2011-11-01 Thread Aaron Bedra
It's strange that it hasn't made it to central yet. This is normally a few
hours on the high end and it's been over 12 now.  I double checked that the
release hit sonatype

https://oss.sonatype.org/content/repositories/public/org/clojure/tools.cli/0.2.0/

We might need to summon the all mighty Stuart Sierra to see if he knows
what could have happened.

Cheers,

Aaron Bedra
--
Clojure/core
http://clojure.com

On Tue, Nov 1, 2011 at 1:59 PM, gaz jones gareth.e.jo...@gmail.com wrote:

 Hi,

 I have made some changes to tools.cli to fix an annoying bug arround
 boolean flags and the inability to collect 'trailing arguments'.
 Whilst gathering opinions on these changes, a few other suggestions
 were made such as removing all magic functions and System/exit calls.
 The update is therefore going to break the existing API which you
 obviously need to be aware of if you are currently using 0.1.0 and
 intend to upgrade to 0.2.0.

 The release has been cut, but the last time I checked it still hadn't
 hit maven central, so this is slightly advanced notice. To see details
 of the new api please see: https://github.com/clojure/tools.cli.

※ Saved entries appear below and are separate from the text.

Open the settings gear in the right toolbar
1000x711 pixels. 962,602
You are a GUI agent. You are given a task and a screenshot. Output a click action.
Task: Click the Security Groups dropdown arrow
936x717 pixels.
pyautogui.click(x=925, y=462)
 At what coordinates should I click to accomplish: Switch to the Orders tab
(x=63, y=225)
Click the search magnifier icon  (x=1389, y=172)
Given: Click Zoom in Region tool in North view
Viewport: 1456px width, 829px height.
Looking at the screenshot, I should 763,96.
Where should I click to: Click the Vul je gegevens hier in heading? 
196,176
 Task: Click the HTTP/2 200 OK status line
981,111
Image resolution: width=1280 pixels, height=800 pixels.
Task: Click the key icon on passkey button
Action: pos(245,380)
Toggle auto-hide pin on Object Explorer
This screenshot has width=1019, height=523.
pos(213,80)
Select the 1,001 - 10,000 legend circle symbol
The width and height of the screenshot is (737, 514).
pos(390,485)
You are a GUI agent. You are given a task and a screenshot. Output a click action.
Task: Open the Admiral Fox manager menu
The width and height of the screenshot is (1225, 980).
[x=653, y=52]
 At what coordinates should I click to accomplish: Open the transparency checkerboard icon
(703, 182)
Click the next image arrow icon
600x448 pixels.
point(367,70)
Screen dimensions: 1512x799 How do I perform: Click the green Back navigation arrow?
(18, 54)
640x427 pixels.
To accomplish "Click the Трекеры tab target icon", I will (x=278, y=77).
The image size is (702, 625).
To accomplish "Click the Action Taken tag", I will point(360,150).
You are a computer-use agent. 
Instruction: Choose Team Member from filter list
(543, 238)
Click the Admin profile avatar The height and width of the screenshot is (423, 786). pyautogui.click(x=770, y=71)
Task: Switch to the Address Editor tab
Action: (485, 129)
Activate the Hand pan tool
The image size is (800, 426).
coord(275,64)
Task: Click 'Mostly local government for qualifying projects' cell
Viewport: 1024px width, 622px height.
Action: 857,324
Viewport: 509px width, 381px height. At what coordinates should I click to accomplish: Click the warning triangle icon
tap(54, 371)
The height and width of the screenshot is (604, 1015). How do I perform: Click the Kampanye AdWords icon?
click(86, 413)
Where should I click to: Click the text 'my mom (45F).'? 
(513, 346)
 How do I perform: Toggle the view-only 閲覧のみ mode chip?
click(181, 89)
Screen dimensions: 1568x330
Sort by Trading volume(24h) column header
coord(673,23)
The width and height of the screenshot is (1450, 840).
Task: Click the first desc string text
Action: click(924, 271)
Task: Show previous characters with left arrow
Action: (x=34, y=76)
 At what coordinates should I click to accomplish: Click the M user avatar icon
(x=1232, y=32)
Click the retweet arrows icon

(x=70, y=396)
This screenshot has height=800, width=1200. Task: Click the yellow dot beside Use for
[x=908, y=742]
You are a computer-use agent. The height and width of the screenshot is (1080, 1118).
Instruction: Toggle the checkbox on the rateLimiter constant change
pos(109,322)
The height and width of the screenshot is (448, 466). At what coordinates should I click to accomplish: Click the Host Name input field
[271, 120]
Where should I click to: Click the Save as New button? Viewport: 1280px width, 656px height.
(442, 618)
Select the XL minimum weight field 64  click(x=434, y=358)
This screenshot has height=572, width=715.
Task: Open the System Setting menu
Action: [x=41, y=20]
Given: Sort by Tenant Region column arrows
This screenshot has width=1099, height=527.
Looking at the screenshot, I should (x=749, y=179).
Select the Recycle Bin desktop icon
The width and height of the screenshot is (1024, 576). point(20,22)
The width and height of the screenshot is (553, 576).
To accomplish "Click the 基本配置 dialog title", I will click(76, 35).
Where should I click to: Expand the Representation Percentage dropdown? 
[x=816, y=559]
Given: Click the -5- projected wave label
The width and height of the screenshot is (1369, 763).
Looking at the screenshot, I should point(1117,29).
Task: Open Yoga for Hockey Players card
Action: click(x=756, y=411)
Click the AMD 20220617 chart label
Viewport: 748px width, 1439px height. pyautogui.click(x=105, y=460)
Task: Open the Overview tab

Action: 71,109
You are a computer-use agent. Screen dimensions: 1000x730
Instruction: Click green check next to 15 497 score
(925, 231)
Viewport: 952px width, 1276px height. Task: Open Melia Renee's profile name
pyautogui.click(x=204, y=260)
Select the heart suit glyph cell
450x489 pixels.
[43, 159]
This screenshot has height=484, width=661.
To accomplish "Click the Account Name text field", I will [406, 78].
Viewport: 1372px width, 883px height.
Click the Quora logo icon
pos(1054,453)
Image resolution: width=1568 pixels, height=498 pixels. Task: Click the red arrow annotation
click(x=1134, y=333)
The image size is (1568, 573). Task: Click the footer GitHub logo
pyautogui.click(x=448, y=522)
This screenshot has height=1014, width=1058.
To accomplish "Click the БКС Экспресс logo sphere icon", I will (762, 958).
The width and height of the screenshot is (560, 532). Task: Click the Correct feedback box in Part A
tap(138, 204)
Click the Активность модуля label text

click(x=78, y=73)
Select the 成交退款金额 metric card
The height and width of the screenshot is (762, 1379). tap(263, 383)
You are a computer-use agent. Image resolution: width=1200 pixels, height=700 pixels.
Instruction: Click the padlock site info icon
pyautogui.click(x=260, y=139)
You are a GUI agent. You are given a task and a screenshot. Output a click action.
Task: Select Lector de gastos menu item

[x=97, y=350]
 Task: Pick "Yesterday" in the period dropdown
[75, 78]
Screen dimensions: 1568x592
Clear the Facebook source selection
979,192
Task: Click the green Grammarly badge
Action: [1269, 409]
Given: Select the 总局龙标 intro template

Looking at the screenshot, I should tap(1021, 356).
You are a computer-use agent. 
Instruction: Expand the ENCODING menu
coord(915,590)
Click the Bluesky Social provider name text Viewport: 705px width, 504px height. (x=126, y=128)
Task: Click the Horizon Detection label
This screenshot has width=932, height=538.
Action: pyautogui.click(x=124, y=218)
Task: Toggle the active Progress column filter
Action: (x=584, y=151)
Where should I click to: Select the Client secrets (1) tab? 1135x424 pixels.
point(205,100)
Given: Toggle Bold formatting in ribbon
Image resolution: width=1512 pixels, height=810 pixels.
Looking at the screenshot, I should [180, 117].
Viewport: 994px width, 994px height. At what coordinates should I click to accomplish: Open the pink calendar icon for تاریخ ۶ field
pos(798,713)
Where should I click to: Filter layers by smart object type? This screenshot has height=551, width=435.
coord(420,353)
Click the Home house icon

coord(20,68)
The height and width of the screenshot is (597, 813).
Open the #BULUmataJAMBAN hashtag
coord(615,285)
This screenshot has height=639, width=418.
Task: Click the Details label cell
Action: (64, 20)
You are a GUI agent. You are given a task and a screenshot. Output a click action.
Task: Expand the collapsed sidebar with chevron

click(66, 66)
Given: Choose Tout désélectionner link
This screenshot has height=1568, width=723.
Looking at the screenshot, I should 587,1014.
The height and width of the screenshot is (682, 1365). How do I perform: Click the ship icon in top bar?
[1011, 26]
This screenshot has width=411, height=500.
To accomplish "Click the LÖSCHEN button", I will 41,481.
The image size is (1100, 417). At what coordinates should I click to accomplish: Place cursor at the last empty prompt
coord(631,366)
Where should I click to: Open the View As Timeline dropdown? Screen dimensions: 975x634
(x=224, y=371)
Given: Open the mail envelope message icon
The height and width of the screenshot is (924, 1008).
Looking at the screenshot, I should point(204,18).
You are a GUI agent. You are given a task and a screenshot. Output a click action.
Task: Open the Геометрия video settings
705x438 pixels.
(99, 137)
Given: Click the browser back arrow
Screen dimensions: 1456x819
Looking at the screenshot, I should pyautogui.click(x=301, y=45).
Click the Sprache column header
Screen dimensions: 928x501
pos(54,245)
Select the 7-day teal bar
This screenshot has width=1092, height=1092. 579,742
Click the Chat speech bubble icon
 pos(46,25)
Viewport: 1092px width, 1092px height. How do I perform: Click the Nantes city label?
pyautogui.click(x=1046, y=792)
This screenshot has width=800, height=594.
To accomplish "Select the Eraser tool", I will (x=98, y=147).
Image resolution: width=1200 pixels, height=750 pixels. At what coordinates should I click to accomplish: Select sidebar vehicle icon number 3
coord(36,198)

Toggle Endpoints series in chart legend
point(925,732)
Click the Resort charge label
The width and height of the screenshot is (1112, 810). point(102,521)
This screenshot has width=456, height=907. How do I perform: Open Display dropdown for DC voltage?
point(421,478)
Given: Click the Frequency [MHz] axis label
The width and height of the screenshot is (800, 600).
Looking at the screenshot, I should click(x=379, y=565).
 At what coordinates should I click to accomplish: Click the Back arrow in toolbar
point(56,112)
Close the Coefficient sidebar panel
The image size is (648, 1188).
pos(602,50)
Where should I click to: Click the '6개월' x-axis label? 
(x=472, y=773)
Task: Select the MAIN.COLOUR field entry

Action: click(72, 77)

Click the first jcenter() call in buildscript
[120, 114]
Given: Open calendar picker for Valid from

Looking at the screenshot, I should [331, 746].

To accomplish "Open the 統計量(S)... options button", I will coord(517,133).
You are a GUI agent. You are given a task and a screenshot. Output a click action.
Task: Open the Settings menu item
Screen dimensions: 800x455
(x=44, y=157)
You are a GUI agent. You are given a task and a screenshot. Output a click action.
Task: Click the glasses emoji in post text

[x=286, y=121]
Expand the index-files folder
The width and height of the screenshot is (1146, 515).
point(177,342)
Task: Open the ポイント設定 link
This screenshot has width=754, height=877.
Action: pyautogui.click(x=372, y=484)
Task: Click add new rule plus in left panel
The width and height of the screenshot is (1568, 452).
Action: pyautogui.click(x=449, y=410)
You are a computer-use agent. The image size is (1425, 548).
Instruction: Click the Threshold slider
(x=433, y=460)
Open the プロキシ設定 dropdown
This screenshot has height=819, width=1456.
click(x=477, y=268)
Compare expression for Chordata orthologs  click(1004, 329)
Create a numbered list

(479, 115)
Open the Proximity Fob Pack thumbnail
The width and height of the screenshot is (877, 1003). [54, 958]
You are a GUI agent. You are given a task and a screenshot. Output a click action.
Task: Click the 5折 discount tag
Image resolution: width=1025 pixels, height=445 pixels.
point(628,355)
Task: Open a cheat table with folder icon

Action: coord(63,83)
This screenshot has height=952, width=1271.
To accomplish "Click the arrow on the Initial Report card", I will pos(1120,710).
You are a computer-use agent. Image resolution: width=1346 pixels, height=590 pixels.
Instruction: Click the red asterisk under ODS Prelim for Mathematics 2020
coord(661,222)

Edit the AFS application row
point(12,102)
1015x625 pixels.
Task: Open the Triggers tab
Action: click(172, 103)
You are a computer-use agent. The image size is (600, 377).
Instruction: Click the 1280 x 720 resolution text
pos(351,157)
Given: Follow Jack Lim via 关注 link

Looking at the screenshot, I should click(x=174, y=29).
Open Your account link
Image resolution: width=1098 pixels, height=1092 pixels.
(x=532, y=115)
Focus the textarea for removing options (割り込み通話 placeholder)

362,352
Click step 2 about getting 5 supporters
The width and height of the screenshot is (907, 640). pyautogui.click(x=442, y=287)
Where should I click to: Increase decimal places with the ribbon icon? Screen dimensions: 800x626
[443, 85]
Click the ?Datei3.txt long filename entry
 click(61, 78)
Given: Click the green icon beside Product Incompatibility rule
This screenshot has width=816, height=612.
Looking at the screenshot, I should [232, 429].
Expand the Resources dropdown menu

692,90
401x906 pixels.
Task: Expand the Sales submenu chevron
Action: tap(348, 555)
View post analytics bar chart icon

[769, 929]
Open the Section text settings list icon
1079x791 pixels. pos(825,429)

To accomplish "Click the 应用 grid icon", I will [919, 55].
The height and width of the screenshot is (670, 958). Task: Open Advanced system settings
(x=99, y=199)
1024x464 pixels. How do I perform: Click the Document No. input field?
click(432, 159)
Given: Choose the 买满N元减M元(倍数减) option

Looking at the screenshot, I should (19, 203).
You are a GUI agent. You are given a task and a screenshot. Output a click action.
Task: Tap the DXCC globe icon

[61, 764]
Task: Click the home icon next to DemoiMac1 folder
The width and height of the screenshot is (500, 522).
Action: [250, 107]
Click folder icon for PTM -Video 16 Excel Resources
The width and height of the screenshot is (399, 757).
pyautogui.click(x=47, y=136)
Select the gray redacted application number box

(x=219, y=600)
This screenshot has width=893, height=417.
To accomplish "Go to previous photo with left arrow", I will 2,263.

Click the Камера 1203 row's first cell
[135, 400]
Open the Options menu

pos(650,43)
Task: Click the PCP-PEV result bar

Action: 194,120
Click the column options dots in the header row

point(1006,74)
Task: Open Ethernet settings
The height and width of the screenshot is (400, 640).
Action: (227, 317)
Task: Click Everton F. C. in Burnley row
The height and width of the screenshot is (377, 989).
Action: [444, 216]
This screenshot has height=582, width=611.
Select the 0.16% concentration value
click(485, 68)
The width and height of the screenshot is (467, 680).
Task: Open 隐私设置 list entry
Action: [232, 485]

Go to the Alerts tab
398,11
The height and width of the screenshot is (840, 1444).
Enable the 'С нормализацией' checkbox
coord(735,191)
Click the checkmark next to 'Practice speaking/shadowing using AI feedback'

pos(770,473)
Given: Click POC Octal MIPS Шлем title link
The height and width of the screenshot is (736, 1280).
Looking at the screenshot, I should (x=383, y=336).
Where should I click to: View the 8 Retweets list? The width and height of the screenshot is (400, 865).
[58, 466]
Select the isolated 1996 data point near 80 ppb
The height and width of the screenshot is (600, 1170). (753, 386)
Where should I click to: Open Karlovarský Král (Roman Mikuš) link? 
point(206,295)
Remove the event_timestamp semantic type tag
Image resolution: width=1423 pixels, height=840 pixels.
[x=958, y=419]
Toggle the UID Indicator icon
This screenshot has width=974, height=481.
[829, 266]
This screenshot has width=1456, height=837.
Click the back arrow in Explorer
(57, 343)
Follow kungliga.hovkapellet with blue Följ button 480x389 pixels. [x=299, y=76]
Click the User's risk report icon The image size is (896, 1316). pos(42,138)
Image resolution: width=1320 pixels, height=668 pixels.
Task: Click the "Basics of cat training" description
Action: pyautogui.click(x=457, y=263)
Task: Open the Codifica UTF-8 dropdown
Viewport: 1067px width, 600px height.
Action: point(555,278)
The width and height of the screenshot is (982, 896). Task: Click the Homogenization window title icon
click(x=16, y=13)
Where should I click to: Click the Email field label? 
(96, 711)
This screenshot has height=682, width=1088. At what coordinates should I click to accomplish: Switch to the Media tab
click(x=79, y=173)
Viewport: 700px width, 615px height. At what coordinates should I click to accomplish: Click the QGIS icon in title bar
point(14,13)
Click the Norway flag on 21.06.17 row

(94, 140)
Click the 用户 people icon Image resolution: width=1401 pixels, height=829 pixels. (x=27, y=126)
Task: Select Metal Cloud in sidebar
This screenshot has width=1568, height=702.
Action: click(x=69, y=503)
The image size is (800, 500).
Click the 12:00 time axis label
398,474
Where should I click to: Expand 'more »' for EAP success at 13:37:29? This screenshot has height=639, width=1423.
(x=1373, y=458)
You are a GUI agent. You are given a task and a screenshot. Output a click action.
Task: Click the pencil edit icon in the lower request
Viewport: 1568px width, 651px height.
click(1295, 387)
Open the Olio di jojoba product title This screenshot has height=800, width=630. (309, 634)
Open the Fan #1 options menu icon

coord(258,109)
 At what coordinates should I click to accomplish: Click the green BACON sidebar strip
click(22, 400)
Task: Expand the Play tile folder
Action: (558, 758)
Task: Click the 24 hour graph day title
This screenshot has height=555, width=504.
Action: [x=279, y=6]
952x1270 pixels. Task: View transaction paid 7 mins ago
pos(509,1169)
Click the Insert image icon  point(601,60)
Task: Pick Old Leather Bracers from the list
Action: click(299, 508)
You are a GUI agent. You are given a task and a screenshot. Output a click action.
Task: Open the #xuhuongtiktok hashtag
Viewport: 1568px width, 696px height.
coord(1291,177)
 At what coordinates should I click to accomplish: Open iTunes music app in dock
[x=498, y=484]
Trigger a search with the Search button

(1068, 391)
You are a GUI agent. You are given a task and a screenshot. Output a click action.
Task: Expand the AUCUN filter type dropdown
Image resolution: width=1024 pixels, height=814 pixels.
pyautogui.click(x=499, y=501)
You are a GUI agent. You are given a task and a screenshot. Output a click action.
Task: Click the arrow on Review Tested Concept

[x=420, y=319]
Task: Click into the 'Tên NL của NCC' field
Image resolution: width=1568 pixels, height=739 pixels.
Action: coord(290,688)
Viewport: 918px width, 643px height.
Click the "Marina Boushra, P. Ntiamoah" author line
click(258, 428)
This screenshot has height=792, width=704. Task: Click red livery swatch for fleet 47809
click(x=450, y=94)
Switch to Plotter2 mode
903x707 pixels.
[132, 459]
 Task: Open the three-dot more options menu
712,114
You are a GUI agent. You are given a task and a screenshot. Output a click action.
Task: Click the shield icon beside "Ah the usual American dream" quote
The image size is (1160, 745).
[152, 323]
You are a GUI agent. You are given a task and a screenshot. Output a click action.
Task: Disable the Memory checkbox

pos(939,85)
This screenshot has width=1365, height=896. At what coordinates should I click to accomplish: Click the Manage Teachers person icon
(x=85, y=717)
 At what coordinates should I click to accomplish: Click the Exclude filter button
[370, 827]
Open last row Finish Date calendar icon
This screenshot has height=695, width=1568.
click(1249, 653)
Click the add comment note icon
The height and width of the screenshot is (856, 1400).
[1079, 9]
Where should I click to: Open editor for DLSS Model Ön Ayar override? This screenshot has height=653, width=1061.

 There are a few things worth mentioning... support for grouped options
 has been removed, and the result of the call to cli is now a vector of
 [options, trailing arguments, usage banner] (originally it was just a
 hash of options). Automatic help is also no longer provided, an
 example of how to roll your own is at the bottom of the aforementioned
 page.

 a brief example of the differences (see the site for full details though):

 0.1.0:

 (cli [-p 8080 -v --foo bar some-filename]
 (optional [-p --port The port] #(Integer. %))
 (optional [-f --foo Some foos])
 (optional [-v --[no-]verbose Be chatty])

 = {:port 8080, :foo bar, :verbose true}

 0.2.0:

 (cli [-p 8080 --foo bar -v some-filename]
 [-p --port The port :parse-fn  #(Integer. %)]
 [-f --foo Some foos]
 [-v --[no-]verbose Be chatty :default false])

 = [{:port 8080, :foo bar, :verbose true}, [some-filename], *the
 usage banner*]

 Apologies for anyone upset by the timing / notification of the changes
 -- I will give greater advanced notice in future if there are any more
 breaking changes (hopefully there wont be :D)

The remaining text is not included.